Requirements for the cytoplasmic domain of the alphaPS1, alphaPS2 and betaPS integrin subunits during Drosophila development.

The integrins are a family of transmembrane heterodimeric proteins that mediate adhesive interactions and participate in signaling across the plasma membrane. In this study we examine the functional significance of the cytoplasmic domains of the alphaPS1, alphaPS2 and betaPS subunits of the Drosophila Position Specific (PS) integrin family by analyzing the relationship between cytoplasmic domain structure and function in the context of a developing organism.

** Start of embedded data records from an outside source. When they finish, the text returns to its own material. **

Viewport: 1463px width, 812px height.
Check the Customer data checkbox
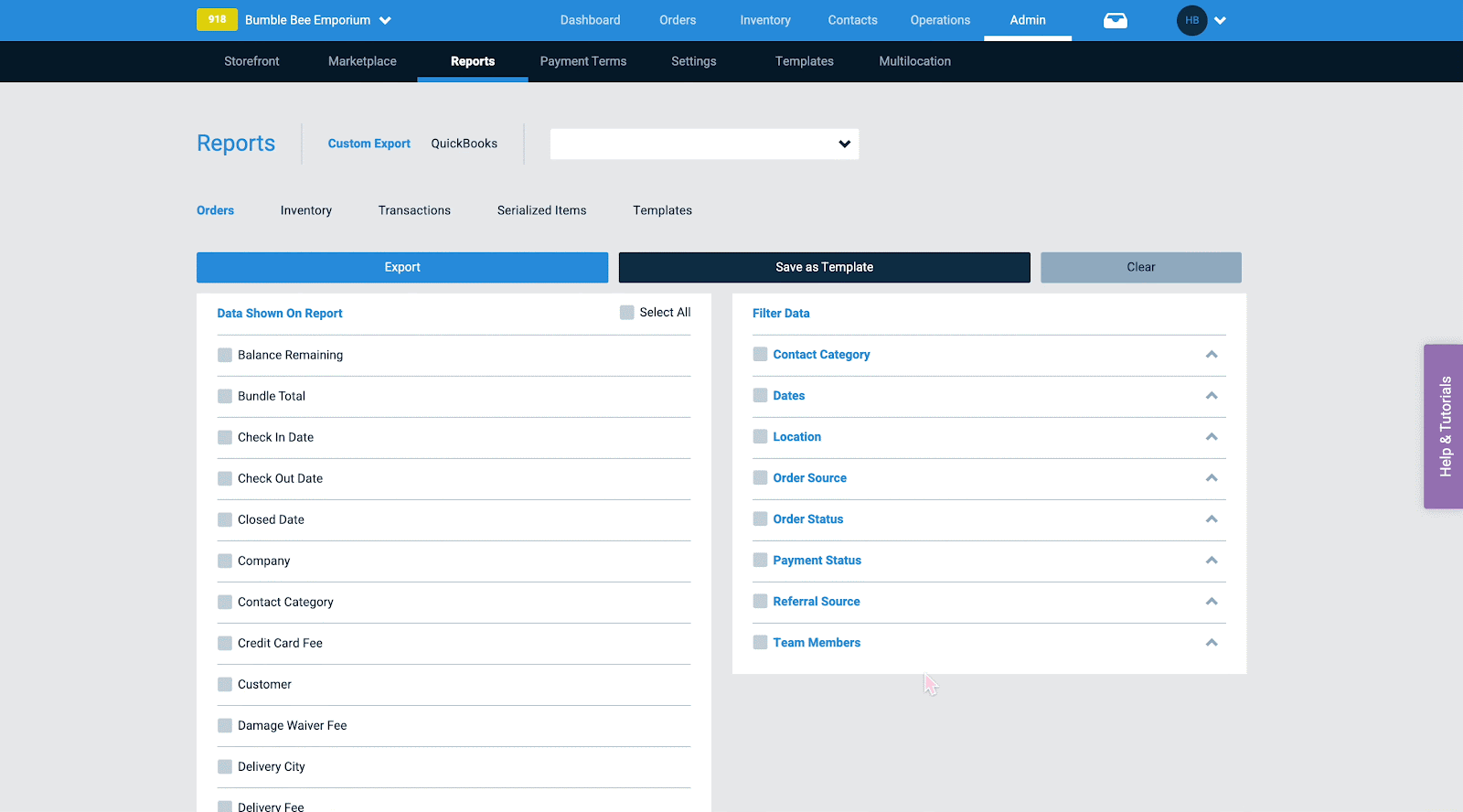[x=225, y=684]
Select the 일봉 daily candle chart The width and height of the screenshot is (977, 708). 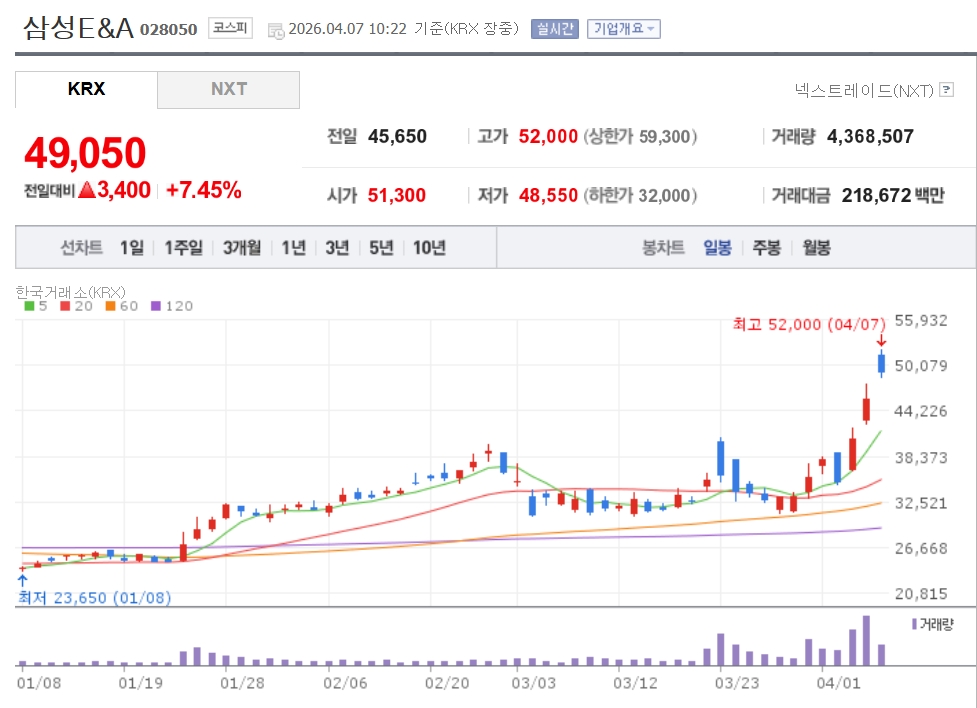tap(717, 248)
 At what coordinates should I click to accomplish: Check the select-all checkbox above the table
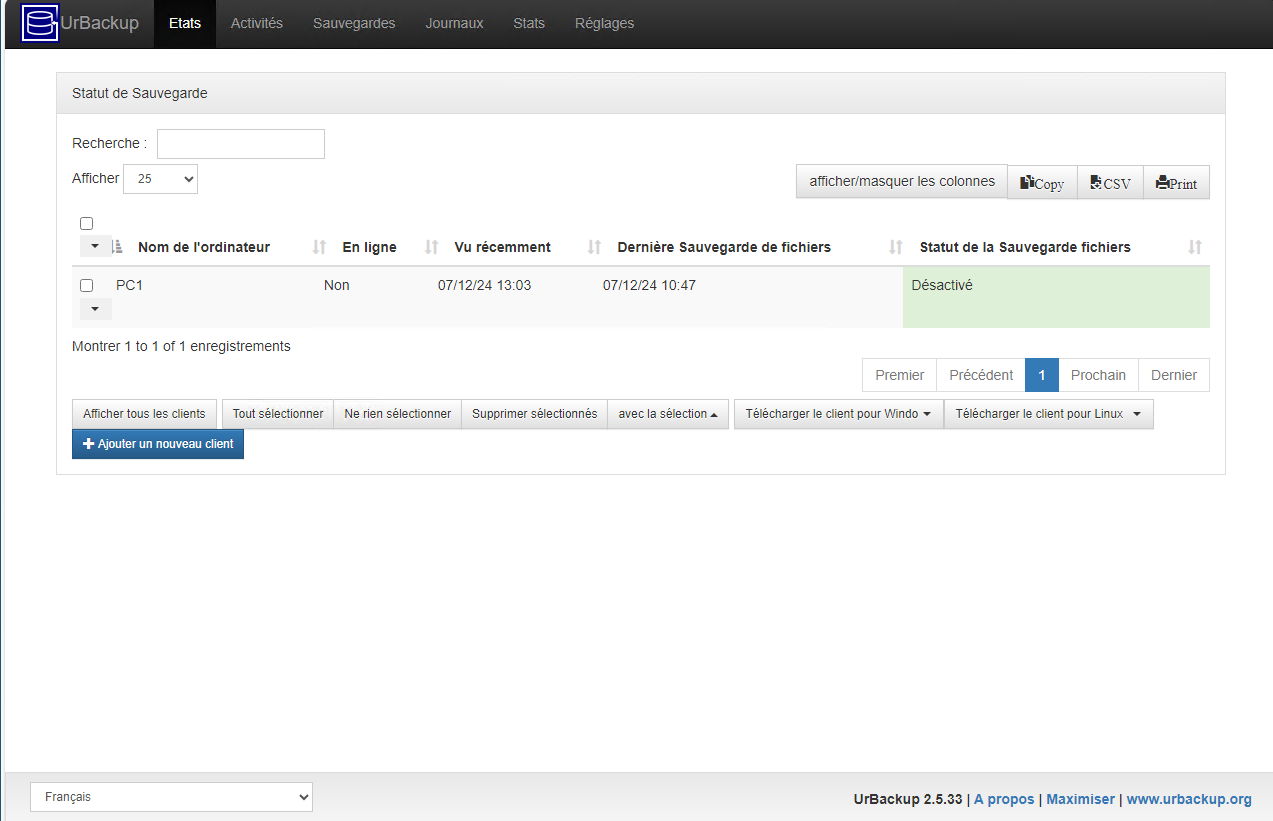(x=86, y=223)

By examining the ability of ssPS molecules lacking the cytoplasmic domain to rescue embryonic abnormalities associated with PS integrin loss, we find that although many embryonic events require the betaPS cytoplasmic domain, this portion of the molecule is not required for at least two processes requiring PS integrins: formation of midgut constrictions and maintaining germband integrity. Furthermore, our studies demonstrate that mutant proteins affecting four highly conserved amino acid residues in the cytoplasmic tail function with different efficiencies during embryonic development, suggesting that interaction of PS integrins with cytoplasmic ligands is developmentally modulated during embryogenesis. We have also examined the ability of alphaPS1 and alphaPS2 to function without their cytoplasmic domains. By analyzing the ability of transgenes producing truncated alphaPS molecules to rescue abnormalities associated with integrin loss, we find that the cytoplasmic tail of alphaPS2 is essential for both embryonic and postembryonic processes, while this portion of alphaPS1 is not required for function in the wing and in the retina. Furthermore, temperature-shift experiments suggest roles for the alphaPS2 cytoplasmic domain in signaling events occurring in the developing wing.